GIVEN REQUEST:
Can you render every line of the entries below as a numbered list, skipping blank lines and omitting the pictures?

>>>>

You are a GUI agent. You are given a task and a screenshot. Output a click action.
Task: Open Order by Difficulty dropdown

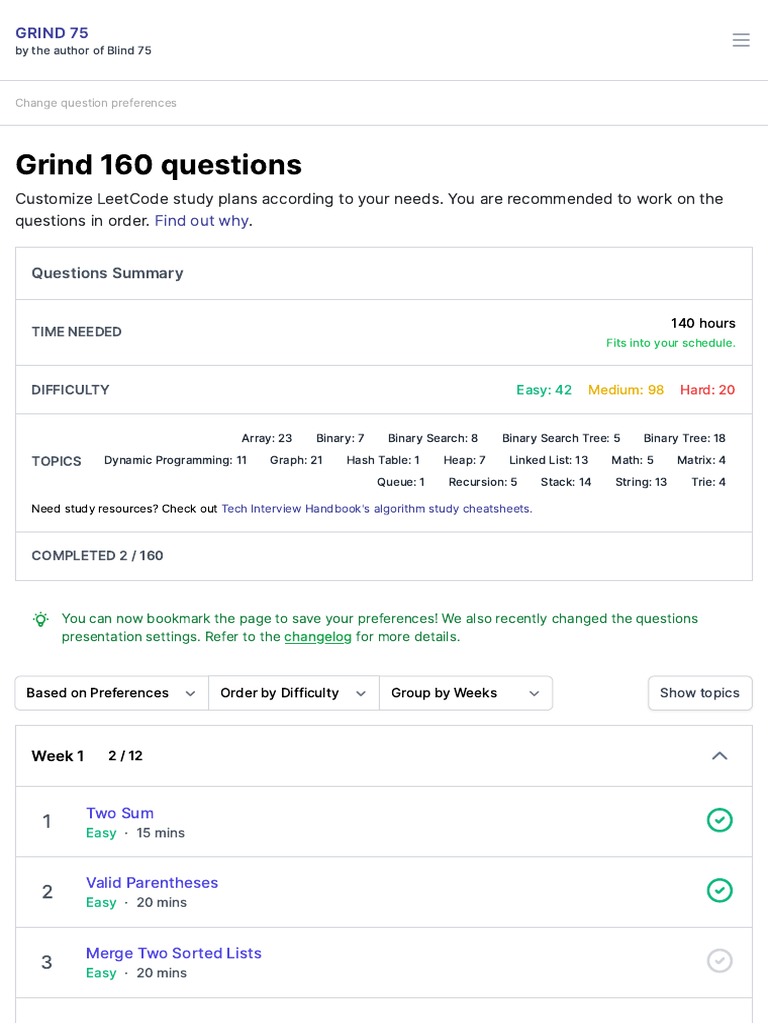(293, 693)
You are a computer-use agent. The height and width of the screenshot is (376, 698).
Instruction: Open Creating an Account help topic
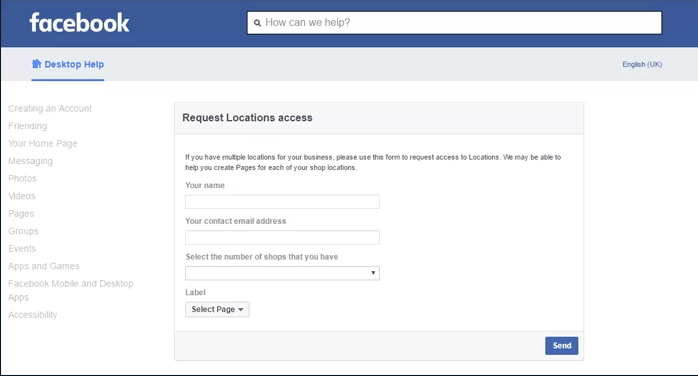pyautogui.click(x=50, y=109)
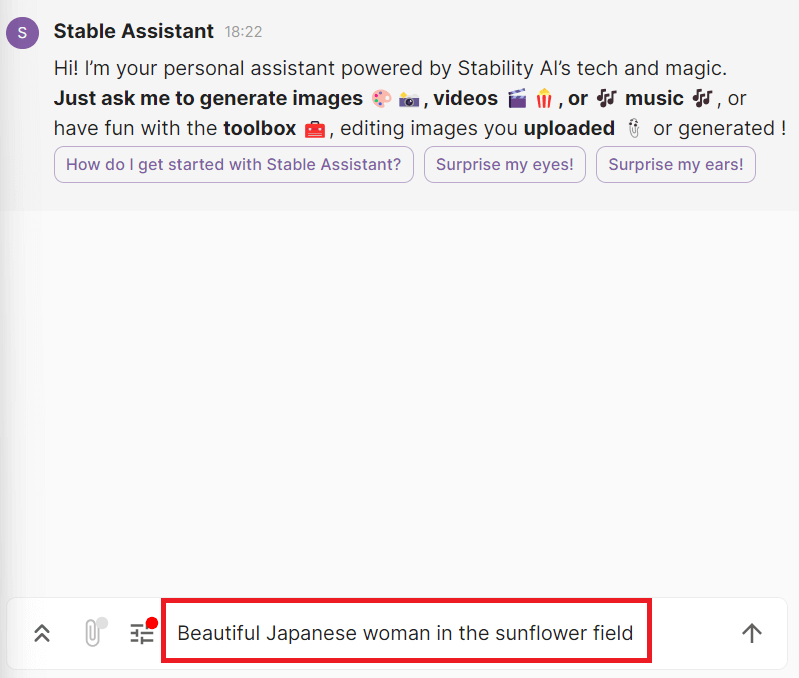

<<<<

RESPONSE:
1. You are a GUI agent. You are given a task and a screenshot. Output a click action.
2. Task: Open Order by Difficulty dropdown
3. (293, 693)
4. You are a computer-use agent. The height and width of the screenshot is (376, 698).
5. Instruction: Open Creating an Account help topic
6. pyautogui.click(x=50, y=109)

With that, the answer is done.